Why, one might ask, do white Americans get off so easily in Sone's memoir? Perhaps this can all be explained by the distinctly Japanese tendency toward extreme diplomacy that sometimes seems, to an outsider, to border on self-punishment. For example, at a potluck picnic, the author relates a plea her mother makes to another Japanese woman: "I'd like to have you try some fried chicken. I did a very poor job on it, but please take pieces to your family."

Perhaps it has something to do with the book's original 1953 publication date. This was a time of nationalist fervor, when the United States was battling a new Asian foe (the Communist Chinese, via North Korea) and Senator Joe McCarthy was riding high on his quest to ferret out "un-American" activities. Japanese Americans were undoubtedly eager to reaffirm their patriotism, especially in light of their home country's eagerness to revoke their most basic rights only a decade before. Such a desire could at least explain the insistent flag-waving found at the end of the book.
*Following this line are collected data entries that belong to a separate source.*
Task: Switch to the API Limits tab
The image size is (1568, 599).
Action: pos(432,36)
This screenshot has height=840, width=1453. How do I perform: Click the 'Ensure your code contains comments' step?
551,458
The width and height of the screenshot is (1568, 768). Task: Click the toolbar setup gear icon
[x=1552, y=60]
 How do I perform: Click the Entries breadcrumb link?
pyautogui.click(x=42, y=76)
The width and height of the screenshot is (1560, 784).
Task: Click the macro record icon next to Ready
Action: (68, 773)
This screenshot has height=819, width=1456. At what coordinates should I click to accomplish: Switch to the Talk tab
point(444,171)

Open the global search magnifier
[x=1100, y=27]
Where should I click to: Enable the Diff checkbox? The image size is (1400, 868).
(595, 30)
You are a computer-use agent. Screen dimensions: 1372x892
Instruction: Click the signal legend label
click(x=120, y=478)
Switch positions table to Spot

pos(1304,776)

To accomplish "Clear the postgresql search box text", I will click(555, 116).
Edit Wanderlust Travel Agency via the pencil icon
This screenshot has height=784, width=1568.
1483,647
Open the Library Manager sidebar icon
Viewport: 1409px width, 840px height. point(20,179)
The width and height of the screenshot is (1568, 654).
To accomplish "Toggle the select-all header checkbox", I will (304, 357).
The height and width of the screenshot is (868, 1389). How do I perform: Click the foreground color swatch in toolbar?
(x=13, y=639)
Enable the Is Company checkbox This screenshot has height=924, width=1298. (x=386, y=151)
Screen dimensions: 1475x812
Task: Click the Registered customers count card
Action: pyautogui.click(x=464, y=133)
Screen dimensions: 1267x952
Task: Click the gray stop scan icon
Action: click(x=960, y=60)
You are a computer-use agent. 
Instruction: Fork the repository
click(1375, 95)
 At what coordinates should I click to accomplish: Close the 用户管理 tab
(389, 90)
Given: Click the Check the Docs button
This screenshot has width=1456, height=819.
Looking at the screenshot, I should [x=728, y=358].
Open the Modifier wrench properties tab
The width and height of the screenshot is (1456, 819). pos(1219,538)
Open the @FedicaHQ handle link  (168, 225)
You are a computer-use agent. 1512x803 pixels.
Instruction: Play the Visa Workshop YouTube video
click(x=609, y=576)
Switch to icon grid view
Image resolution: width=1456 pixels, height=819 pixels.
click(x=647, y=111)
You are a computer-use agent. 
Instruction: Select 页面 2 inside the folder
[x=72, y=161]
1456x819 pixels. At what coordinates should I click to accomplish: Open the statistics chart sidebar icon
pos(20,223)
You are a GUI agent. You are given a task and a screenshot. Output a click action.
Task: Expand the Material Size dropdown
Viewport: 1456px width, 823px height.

Then again, it could simply be that the author's individual encounters with white Americans were not representative of the greater, abstract national consciousness. This is a common occurrence in matters of race: those in the ethnic or racial majority often consider themselves "good people," and treat individual members of a minority as equals. At the same time, they allow terrible things to happen to the minority group as a whole, as if it were somehow beyond their control. This may be the most insidious kind of racism, because it is so hard to pin to a slab and dissect.

Sone should not be criticized for writing a memoir that has become, by virtue of its uniqueness more than its quality, required reading for those curious about the Japanese internment tragedy. However, impressionable readers might assume that her feel-good account is the full story; at the very least, instructors who include the book as part of their curricula should also demand a more critical and detailed examination of these events than this book can ever provide.

SOURCES

Lain, Brian, "American Uses of Japanese American Memory: How Internment Narratives are 'Put into Discourse,'" University of North Texas, www.comm.unt.edu/faculty/american_uses_of_japanese_americ.htm (January 4, 2006).

Miyamoto, S. Frank, Introduction, in Nisei Daughter, by Monica Sone, University of Washington Press, 1979, pp. xi, xiv, originally published by Little, Brown in 1953.

"Nisei Daughter," University of Washington Press, www.washington.edu/uwpress/search/books/SONNIS.html (January 6, 2006).